今回のインタビューは、ヒルトン福岡シーホークのマーケティングマネジャー西出裕加子さん。大学卒業後、大手広告代理店に就職した西出さんは、イギリスのリサーチ&コンサルティング会社へ転職し、結婚。第一子の妊娠を機に帰国し、現在は、福岡県糸島市で夫とふたりの子ども、生まれたてのボーダーコリーと一緒に暮らしています。転職、海外勤務、国際結婚、糸島でのスローライフ。ワークライフバランスのとれた生活を送る西出さんに、現在の日々の生活や仕事へのポリシーについてお話を伺いました。

 

Q)現在のお仕事を教えてください。

A)ヒルトン福岡シーホークのマーケティングマネージャーとして、宿泊、レストラン、婚礼などホテル全体にわたるマーケティングを担当しています。地元の人たちに愛されるホテルとして成長するため、レストランやブライダルなどの企画、戦略を練り、ブランド力の向上に力を入れています。
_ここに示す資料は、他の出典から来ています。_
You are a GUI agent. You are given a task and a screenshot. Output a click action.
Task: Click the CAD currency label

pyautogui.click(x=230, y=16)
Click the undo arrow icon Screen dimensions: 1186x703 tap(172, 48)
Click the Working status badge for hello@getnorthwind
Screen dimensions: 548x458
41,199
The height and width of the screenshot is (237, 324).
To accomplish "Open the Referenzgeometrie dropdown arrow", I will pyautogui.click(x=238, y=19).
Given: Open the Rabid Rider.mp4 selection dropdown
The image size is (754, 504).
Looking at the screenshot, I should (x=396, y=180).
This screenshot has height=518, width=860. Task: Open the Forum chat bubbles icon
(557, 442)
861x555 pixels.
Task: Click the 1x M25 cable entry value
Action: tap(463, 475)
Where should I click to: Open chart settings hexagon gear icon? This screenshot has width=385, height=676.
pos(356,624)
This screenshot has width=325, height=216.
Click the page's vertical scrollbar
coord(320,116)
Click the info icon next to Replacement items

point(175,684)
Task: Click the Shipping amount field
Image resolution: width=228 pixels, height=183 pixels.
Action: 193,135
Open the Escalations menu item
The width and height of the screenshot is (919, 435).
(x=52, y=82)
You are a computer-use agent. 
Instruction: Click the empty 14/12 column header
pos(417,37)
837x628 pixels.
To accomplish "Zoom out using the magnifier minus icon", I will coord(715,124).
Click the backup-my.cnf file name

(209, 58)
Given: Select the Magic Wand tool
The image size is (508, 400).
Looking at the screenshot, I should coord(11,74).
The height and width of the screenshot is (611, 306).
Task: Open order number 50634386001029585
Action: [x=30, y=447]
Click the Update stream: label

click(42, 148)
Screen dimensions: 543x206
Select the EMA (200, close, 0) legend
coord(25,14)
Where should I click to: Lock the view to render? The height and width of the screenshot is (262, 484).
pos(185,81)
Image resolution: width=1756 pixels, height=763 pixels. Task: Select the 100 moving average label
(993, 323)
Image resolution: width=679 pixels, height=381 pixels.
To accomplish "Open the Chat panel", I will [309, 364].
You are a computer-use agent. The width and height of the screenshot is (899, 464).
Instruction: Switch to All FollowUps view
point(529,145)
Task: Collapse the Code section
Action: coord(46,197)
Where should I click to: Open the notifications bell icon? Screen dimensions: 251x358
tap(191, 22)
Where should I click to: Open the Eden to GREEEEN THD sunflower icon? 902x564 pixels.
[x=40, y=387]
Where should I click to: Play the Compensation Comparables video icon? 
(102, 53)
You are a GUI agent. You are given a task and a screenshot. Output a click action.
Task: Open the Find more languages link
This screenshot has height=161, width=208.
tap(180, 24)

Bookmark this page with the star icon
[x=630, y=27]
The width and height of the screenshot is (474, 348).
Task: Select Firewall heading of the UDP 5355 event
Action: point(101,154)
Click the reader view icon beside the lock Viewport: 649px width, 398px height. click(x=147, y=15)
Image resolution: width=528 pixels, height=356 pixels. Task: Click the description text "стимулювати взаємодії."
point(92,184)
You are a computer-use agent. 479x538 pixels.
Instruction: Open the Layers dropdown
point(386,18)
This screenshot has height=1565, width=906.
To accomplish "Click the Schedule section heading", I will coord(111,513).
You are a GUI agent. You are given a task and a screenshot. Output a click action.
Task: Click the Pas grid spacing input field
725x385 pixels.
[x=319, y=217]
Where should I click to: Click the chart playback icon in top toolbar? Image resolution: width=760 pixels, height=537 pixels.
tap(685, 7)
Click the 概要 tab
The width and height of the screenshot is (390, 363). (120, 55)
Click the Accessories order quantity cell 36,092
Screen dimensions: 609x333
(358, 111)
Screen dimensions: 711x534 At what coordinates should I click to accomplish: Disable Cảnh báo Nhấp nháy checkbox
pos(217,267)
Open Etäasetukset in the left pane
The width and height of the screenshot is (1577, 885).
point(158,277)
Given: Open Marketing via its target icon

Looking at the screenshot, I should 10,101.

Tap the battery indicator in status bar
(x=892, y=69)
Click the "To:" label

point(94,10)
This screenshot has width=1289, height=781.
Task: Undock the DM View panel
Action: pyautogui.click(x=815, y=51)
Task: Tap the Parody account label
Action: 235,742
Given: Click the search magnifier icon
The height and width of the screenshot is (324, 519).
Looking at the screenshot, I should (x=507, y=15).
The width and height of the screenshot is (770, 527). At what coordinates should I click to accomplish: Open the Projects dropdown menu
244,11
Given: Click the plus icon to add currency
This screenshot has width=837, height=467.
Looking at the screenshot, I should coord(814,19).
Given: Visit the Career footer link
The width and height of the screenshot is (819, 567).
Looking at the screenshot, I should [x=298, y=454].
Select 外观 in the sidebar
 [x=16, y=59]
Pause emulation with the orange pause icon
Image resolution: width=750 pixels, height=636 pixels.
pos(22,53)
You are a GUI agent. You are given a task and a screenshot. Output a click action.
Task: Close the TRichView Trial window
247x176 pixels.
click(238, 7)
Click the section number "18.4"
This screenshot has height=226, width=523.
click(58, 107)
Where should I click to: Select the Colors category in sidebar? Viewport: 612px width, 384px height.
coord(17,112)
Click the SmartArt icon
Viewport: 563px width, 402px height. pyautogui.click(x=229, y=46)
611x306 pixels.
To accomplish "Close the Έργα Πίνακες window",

Q)広告代理店時代はどんなお仕事をされていたのですか。

A)広告代理店では本社入社後、関西支社にマーケティング企画部に配属されました。そこでは、視覚や聴覚障害者、肢体不自由者10人に、いま何が不自由で何が便利なのかを徹底インタビューし、「バリアフリー社会をめざして、十人の提言」を作成したり、大阪五輪招致のプロジェクトチームの一員として、大阪を盛り上げるために大阪と東京の意識調査などを行っていました。

 

Q)広告代理店とホテル業では随分と仕事内容が違いそうですね。

A)広告代理店は、マーケティングリサーチをした結果を示しながらアイデアや戦略を提供する仕事ですが、ホテル業では大きな戦略より、日々の仕事が大事。調査よりも、まずはアクションすること。アプローチの仕方は異なりますが、どちらもやりがいのある仕事だと思っています。

 

Q)渡英したきっかけは。

A)会社の第1回奨学金制度でロンドン大学へ企業留学したことがきっかけです。ロンドン大学では、人類学部の修士を取得。ロンドンでの生活があまりに楽しくて、上司に相談した上で退社。その後、ストラテジックプランナーとしてロンドンで働き始めました。

 

Q)ロンドン大学在学中は、いろいろなことを学ばれたそうですね。

A)はい。もともとは、音楽の道に進もうと思っていたのもあって、イギリスにいる間に、何でもやれることはやっちゃえ!と思い、一念発起して声楽も学びました。オーディションも受け、ロンドンフィルの合唱団の一員として、ロイヤルアルバートホールやクイーンエリザベスホールなどの大きなホールでオーケストラとともに歌ったこともあります。そのうち、ソロに関心をもち始め、仕事のかたわら、週に3回、夜間のオペラコースに通い、セミプロのオペラカンパニーで歌ったこともあります。イギリスでは、「Japanese live to work but British work to live」という言葉をよく言われます。イギリスでは、ワークライフバランスが日本と逆なんですよね。生きるために仕事をする。だから、仕事をしながら趣味の延長でチャリティ活動や勉強、芸術活動など人生を楽しんでいます。

Q)仕事に対するポリシーを教えてください。

A)公正であり、公平であること。誰に対してもオープンな姿勢で情報を共有することです。

 

Q)すべてにおいてパーフェクトなイメージがする西出さんですが、失敗談などはありますか。

A)普段、上司には英語で、部下には日本語でコミュニケーションをとっているのですが、外国人の上司の前で、日本語が理解できないだろうと思って堂々と悪口を言ったところ、上司は見事に理解して気まずい雰囲気になったことがありました(笑)。また、自宅では、健康診断に必要だった検便の容器に夫が勘違いして自分の便を入れていたことがありました。出すに出されず、あのときは困りました(笑)。

 

Q)最後に、未来の自分に向けたメッセージをお願いします。

A)好奇心と謙虚さを忘れず、楽しくのびのびと過ごしていきたいです。

※情報は2014.9.3時点のものです

西出裕加子さん

福岡県久留米市出身。大学卒業後、大手広告代理店を経てイギリスのリサーチ&コンサルティング会社へ転職。ロンドンでは日本文化の専門家としてBBCラジオに出演。ディレッタントとしてロイヤルアルバートホールで歌った経験もある。英国人の男性と結婚し、1人目の子どもを妊娠したことを機に帰国。現在は、外資系ホテルのマーケティングマネージャーとして働き、夫とふたりの子供、生まれたてのボーダーコリーと糸島でスローライフを満喫中。

福岡の好きなところは?
海の風、土のにおいが感じられる糸島が好き。ビルが少なく、家が広く、のびのびできる風景が好き。